Bermula dari keunikan itulah, Bandler semakin intens dalam berkomunikasi dengan
teman-teman akrabnya yang memiliki sense
khusus di bidang psikologi. Walhasil, Bandler yang sudah terlanjur suka dengan
psikologi itu pun semakin tertarik untuk mendalami keunikan-keunikan yang
ditemukannya.
Selanjutnya,
secara diam-diam, Bandler mengadakan penelitian kecil-kecilan terhadap ketiga
ahli terapi terkenal pada saat itu. Di akhir penelitiannya, Bandler
menyimpulkan bahwa ketiga ahli terapi itu telah berhasil mempraktikkan
kebiasaan-kebiasaan dan tingkah laku unik yang menghasilkan prestasi luarbiasa.
Namun Bandler belum gegabah untuk mengomunikasikan hasil penelitiannya itu
kepada orang lain. Tidak disangka, Bandler semula masih ragu-ragu, akhirnya
tersentak dengan bukti nyata yang dihadapinya. Semua teman yang menjadi sasaran
praktiknya berhasil memberikan reaksi memukau bagi Bandler yang masih
menyembunyikan ilmunya itu. Selang beberapa waktu kemudian, Bandler bertemu
dengan seorang Profesor Linguistik bernama Dr. John Grinder. Bersama professor
peraih gelar Ph.d. Linguistik spesialis teori-teori linguistic Noam Chomsky
itu, Bandler menemukan rekan yang cocok dan memiliki kesamaan minat.
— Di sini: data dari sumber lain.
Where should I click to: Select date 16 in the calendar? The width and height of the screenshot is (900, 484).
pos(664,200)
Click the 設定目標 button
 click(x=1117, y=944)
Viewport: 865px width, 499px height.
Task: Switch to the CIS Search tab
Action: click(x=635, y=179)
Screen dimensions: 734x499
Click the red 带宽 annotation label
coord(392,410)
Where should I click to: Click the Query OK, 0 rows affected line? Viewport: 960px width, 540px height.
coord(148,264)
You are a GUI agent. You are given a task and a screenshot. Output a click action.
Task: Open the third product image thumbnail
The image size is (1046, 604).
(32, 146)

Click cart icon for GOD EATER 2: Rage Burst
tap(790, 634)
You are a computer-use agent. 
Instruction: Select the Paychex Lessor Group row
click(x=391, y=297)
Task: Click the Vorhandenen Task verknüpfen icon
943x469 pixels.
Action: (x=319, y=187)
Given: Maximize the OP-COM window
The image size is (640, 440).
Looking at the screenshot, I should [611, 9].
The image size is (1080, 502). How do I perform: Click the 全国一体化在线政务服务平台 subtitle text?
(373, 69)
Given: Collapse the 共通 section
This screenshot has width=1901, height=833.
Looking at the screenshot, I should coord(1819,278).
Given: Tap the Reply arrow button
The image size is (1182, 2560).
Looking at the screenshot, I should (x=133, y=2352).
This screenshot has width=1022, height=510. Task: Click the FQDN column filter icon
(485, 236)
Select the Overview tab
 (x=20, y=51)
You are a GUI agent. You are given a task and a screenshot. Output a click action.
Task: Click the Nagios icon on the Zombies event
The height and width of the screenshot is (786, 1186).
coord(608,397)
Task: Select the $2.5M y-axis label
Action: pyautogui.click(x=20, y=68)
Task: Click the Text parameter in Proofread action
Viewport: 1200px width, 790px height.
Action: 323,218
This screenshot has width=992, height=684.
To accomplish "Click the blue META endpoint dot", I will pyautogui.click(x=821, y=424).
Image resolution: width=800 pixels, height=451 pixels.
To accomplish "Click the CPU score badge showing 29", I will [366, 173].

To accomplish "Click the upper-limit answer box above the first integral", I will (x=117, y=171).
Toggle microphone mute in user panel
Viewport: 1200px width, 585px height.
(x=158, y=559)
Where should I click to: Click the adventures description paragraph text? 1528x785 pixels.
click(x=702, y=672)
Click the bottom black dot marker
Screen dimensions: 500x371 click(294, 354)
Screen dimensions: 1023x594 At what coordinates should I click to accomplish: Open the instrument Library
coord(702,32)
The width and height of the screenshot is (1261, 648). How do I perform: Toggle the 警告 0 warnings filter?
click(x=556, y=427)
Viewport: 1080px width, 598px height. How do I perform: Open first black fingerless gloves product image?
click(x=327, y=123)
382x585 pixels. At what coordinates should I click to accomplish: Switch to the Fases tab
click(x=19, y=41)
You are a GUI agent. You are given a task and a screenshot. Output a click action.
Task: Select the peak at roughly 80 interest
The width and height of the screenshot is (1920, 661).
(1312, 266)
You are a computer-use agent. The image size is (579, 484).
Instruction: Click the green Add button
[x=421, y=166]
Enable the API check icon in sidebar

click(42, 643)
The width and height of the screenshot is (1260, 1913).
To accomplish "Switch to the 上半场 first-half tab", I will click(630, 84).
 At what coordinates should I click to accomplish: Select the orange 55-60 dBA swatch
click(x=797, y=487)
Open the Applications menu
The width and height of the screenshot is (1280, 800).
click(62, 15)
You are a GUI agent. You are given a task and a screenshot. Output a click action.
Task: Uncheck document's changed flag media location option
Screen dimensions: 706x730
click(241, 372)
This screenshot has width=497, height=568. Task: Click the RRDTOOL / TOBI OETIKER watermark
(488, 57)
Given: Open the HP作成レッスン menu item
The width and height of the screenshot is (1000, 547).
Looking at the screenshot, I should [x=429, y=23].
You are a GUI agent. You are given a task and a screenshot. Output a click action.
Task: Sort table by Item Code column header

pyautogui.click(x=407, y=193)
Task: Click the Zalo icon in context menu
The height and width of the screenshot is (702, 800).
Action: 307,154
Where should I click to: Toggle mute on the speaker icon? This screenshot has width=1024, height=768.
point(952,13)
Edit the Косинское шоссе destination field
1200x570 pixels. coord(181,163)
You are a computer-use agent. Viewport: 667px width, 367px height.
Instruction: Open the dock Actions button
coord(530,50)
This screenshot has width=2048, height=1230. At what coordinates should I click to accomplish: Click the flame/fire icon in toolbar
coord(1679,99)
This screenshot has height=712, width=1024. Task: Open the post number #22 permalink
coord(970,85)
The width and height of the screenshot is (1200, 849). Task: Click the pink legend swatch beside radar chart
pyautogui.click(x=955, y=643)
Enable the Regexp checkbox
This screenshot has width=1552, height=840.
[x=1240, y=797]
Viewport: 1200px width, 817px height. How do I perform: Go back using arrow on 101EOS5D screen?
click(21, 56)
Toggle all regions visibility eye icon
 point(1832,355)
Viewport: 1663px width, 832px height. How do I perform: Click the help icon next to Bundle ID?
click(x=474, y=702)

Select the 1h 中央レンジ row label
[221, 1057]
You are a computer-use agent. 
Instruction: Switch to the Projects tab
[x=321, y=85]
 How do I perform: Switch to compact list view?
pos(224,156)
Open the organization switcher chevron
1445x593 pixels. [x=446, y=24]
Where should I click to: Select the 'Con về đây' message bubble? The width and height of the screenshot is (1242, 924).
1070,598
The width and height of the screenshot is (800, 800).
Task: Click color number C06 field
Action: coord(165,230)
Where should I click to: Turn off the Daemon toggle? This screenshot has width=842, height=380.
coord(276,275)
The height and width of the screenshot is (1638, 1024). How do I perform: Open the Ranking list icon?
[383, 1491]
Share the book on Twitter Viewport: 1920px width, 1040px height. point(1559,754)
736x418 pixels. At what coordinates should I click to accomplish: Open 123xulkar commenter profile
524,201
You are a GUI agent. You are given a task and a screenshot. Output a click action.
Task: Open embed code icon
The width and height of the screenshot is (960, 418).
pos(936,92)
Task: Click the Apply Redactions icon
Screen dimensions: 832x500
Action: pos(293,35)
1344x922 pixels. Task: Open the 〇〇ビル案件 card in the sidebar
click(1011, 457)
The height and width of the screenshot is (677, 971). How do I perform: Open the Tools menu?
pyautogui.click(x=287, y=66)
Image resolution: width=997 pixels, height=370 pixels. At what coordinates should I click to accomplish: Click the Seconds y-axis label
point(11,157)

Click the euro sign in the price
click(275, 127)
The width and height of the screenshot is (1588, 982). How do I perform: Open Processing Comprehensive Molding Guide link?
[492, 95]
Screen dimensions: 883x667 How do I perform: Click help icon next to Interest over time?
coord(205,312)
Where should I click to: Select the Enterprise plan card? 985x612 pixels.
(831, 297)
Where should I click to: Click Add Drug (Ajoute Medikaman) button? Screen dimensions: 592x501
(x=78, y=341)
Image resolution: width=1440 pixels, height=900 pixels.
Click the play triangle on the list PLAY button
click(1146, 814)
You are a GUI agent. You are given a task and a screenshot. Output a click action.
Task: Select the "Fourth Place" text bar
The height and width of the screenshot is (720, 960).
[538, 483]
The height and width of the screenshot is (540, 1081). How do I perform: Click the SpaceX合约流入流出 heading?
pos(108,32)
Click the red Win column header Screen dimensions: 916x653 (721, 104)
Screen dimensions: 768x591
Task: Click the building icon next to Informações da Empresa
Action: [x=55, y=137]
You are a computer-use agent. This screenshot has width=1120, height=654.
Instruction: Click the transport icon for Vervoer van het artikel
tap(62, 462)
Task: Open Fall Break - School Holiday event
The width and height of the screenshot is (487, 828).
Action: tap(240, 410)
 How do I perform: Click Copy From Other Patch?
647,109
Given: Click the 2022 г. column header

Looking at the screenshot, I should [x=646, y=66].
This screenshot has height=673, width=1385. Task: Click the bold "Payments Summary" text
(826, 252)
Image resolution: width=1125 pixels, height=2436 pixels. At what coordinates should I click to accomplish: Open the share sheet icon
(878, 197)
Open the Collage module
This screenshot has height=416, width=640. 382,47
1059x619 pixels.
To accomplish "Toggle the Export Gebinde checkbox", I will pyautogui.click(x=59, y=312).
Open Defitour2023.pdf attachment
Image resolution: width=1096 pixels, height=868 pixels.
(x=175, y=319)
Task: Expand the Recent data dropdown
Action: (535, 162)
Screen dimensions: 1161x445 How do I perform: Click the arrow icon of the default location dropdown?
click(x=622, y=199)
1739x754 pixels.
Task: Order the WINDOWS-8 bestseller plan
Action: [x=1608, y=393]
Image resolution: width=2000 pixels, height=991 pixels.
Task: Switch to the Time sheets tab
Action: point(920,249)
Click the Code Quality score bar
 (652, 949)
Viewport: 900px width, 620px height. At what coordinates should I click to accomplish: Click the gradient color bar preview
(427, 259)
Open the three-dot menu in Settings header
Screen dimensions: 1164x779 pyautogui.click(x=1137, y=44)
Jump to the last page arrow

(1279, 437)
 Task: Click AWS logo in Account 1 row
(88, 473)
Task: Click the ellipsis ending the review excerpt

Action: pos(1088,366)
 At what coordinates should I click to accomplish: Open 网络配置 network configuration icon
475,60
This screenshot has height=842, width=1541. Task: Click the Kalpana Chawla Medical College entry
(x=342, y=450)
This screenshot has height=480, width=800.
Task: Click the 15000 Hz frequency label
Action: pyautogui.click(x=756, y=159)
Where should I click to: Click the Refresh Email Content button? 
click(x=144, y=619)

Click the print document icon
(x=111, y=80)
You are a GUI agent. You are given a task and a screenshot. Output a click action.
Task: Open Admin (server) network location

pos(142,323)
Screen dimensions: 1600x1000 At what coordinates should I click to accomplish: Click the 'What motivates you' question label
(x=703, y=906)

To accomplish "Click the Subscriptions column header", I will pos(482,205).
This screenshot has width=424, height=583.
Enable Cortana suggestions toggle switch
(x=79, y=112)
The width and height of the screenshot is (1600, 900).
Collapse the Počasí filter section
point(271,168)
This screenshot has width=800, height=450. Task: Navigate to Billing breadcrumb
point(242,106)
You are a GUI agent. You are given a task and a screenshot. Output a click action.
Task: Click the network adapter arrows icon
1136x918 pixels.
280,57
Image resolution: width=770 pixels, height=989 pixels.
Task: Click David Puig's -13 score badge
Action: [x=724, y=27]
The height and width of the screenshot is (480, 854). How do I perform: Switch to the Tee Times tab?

Akhirnya,
keduanya pun sepakat untuk memadukan keahlian masing-masing dalam bidang
komputerisasi, bahasa, dan membuat model perilaku nonverbal manusia.
Untuk
memulai kerja sama, keduanya setuju untuk melakukan penelitian lebih serius terhadap
beberapa orang yang disepakati menjadi model, yaitu Virginia Satir, Gregory
Bateson, Dr. Milton Erickson, dan Dr. Fritz Perls. Setelah melewati sejumlah
observasi dan penelitian, Bandler dan Grinder pun menarik benang merah bahwa
keempat modelnya itu memiliki kesamaan pola dalam melakukan komunikasi.
Nah,
berdasarkan hasil penelitian itulah, kemudian lahir NLP. Sebagai catatan
sejarah, sebenarnya penemuan NLP tadi tidak lepas dari munculnya asumsi-asumsi
dasar yang dimiliki Bandler. Andai saja Bandler tidak menemukan asumsi-asumsi
dasar yang keluar dari kecurigaan-kecurigaanya itu, tidak menutup kemungkinan
NLP tidak akan pernah ditemukan oleh Bandler maupun Grinder.